Yuppers, and just plain cooly delivered witty-esque lines. Hey, didja ever notice that the palm frond shadows that you see in Rick's are actually painted onto the wall? Huh? Didja? Huh?
 
Mr. Rochester inquired: "... is there something a little . . . odd . . . about the women's breasts in the Sunset Boulevard poster? "

Drawn by a guy, innit.

"Sort of . . . solid, yet unnaturally pneumatic."

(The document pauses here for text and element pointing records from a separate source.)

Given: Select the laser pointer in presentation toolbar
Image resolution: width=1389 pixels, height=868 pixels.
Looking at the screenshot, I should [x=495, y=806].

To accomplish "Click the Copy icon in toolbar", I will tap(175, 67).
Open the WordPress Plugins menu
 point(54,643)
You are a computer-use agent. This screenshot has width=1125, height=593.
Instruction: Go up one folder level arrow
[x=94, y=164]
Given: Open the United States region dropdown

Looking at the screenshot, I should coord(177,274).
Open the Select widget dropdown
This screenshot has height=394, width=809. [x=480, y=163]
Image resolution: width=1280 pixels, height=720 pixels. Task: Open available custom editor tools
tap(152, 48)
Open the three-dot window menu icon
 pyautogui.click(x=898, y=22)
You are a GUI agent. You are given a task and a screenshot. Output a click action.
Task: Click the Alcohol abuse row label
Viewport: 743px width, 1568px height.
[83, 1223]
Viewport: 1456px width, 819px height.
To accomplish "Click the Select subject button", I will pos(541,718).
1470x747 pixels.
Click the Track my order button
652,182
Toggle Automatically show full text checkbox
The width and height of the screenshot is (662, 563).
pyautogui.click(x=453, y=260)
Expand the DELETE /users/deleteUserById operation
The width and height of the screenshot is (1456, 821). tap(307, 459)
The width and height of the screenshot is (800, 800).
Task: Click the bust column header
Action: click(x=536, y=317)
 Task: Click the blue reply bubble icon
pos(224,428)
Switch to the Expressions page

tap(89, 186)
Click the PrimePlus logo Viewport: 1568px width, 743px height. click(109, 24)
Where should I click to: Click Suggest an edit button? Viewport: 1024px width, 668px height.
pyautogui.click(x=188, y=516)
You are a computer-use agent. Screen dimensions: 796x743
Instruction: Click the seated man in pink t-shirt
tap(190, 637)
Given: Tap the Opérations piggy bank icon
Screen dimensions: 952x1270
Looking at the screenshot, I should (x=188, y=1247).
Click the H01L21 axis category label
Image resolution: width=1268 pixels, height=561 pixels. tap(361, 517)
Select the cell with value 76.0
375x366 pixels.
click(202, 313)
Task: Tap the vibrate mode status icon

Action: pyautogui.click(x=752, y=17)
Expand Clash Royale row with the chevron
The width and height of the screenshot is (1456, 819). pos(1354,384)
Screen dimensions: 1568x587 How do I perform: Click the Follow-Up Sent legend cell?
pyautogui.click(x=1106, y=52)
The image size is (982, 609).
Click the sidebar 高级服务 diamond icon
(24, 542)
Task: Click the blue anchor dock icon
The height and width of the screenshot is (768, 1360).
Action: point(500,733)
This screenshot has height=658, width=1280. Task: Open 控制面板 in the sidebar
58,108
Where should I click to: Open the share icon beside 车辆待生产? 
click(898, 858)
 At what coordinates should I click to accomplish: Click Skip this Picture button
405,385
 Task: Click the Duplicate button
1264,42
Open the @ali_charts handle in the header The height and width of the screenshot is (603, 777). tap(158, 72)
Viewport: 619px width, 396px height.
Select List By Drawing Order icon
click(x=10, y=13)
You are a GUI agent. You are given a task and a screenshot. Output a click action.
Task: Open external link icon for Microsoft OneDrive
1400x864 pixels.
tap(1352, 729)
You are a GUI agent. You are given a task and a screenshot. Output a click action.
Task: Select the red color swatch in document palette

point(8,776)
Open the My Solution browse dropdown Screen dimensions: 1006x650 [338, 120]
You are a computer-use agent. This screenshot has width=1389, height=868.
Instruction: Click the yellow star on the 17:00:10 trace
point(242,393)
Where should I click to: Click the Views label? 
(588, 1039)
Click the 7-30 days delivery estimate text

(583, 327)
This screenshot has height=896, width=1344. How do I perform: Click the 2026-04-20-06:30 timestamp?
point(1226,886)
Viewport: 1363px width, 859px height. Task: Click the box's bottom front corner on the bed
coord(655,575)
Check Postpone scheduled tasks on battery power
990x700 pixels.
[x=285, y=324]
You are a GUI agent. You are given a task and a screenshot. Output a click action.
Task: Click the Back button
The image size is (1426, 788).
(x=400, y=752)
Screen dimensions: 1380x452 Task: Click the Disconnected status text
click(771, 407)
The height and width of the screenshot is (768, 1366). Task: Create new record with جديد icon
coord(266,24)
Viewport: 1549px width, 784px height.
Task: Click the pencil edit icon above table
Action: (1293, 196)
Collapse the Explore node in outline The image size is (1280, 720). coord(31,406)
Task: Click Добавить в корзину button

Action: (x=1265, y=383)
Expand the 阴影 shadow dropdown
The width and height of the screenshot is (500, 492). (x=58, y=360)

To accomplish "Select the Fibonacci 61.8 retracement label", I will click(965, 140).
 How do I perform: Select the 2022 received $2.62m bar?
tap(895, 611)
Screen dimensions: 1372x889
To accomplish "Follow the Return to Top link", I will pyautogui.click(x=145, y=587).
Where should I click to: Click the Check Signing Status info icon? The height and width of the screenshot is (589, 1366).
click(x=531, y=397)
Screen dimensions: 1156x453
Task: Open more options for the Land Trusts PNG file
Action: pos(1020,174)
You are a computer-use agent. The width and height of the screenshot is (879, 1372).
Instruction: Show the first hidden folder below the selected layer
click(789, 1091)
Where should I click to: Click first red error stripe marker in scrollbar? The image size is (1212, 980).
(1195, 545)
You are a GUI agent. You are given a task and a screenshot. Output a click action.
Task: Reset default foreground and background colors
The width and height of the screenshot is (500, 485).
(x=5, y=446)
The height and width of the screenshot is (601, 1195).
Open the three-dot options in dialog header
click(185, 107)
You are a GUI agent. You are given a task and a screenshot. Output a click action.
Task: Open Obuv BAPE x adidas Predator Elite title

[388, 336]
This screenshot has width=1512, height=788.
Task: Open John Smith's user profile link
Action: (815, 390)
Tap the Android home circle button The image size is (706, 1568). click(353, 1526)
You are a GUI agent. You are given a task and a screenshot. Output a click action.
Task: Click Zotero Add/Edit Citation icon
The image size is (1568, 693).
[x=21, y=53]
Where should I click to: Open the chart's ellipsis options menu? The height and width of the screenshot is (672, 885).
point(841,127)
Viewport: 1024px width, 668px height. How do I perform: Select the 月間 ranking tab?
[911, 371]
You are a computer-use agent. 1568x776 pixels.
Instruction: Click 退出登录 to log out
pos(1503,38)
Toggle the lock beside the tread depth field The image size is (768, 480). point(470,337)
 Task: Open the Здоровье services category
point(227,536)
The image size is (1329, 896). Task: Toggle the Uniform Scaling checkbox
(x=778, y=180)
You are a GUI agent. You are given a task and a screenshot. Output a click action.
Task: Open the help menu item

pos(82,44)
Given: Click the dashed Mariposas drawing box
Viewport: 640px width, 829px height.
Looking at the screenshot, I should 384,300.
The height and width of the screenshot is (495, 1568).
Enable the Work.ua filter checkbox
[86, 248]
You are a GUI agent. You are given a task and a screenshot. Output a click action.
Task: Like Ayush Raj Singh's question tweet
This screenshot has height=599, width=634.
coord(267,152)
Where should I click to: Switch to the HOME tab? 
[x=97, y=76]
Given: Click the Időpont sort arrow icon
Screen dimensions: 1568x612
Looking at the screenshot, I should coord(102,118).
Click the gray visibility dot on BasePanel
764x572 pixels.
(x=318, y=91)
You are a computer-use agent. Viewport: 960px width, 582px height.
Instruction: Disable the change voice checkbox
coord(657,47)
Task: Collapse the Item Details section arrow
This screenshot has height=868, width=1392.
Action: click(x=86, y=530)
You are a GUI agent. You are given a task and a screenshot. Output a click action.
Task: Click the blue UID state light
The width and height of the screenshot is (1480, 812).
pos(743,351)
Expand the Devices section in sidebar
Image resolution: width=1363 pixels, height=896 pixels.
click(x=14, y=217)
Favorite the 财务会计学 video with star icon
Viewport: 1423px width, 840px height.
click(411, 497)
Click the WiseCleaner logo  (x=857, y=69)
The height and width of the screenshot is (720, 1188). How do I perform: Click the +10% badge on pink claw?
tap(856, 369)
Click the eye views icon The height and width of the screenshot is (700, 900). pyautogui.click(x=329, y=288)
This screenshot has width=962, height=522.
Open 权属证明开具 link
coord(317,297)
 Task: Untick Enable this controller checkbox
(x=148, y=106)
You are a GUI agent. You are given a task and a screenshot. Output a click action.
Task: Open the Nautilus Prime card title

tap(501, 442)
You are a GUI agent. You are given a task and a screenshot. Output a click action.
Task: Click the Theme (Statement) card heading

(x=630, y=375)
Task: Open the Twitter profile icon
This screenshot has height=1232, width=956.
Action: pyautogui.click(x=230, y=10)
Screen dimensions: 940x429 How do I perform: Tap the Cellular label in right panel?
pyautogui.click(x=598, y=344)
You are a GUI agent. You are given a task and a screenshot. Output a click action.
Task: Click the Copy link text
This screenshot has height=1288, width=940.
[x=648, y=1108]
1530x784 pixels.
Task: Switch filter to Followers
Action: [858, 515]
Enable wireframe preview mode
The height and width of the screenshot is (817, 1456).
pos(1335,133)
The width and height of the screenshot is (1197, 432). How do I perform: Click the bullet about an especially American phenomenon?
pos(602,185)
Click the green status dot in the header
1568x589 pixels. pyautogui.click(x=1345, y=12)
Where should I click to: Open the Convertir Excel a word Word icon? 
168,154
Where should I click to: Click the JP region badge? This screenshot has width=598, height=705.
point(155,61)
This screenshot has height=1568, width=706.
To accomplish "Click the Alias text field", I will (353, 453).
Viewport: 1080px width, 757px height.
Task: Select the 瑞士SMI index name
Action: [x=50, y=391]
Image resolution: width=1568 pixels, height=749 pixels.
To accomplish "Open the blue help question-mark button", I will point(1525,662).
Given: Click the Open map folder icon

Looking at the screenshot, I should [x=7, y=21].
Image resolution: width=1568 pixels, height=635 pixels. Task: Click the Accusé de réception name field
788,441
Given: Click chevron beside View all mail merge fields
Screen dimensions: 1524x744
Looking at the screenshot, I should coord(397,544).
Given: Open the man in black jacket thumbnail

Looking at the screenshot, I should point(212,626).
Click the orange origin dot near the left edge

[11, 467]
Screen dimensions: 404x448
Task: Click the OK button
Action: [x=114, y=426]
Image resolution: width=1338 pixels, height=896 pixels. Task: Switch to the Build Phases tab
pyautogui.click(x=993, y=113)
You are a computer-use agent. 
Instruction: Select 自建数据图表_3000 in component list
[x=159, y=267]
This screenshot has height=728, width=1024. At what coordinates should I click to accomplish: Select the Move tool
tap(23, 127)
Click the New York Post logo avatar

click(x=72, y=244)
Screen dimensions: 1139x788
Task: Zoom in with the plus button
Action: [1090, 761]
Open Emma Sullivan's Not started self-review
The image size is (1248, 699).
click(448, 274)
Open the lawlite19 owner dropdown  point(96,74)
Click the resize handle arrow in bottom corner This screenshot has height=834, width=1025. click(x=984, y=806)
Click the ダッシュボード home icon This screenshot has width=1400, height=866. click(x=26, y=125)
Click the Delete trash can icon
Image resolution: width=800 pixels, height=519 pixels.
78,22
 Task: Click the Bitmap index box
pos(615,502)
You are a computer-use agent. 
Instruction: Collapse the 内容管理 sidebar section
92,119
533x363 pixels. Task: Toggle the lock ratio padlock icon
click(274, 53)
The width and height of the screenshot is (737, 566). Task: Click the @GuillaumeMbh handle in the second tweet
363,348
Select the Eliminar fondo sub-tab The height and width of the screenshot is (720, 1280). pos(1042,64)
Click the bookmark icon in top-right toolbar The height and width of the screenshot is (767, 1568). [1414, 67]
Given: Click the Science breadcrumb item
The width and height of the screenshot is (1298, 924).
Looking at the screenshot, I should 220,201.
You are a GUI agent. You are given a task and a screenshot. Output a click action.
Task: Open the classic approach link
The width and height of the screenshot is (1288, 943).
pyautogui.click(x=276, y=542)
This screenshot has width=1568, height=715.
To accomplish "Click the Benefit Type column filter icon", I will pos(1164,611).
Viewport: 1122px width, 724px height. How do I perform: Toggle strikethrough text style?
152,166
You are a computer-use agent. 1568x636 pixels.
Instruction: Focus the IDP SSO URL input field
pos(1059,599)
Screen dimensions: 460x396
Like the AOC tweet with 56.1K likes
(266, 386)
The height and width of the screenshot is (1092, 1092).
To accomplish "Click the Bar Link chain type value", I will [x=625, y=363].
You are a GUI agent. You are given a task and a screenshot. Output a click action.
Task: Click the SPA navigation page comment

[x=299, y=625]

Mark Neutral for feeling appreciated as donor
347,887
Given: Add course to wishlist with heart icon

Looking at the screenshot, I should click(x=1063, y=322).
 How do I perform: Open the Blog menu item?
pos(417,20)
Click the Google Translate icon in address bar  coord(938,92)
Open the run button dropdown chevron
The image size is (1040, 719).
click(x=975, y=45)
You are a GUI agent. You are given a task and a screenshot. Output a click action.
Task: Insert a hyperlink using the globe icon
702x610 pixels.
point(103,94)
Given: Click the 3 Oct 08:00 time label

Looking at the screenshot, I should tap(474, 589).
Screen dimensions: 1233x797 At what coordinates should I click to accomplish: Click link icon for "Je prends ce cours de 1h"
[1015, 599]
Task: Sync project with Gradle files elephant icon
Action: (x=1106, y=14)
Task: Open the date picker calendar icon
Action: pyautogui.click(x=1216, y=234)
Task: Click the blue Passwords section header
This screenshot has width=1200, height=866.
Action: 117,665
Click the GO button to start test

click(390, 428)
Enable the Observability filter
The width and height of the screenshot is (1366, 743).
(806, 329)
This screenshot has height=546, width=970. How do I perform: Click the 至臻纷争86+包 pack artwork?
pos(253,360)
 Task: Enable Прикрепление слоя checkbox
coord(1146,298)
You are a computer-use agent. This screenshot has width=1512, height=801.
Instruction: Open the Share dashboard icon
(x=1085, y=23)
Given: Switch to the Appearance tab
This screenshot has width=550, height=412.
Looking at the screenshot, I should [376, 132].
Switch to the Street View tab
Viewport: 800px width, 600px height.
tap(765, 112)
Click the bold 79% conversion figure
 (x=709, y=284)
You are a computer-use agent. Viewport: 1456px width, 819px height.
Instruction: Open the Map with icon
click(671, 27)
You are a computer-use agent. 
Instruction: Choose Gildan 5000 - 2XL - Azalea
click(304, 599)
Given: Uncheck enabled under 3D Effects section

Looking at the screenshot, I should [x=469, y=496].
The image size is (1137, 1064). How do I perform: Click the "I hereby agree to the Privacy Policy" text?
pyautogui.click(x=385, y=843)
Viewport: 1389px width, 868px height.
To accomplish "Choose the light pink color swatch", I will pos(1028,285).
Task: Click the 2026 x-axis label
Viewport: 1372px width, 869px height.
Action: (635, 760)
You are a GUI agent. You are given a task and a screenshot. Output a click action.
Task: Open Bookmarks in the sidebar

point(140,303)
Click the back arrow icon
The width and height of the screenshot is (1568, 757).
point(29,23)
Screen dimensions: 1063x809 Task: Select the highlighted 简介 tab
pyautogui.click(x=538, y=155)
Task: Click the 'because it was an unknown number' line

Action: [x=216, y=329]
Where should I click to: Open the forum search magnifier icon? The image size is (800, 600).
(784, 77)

That's cause they ain't all natural to begin with. It's the style of the dresses' cups, a precursor of the 1950's "bullet bras" (think Wagnerian Valkyrie).

[bursting into song]

"Kill dah wabbit!!!
Kill dah wabbit!!!
Kill dah wabbit!!!
Ohhhh...and dayah won't be any mow wabbits awound!"

[blink!] Oh... did I sing that out loud? 'Scuse.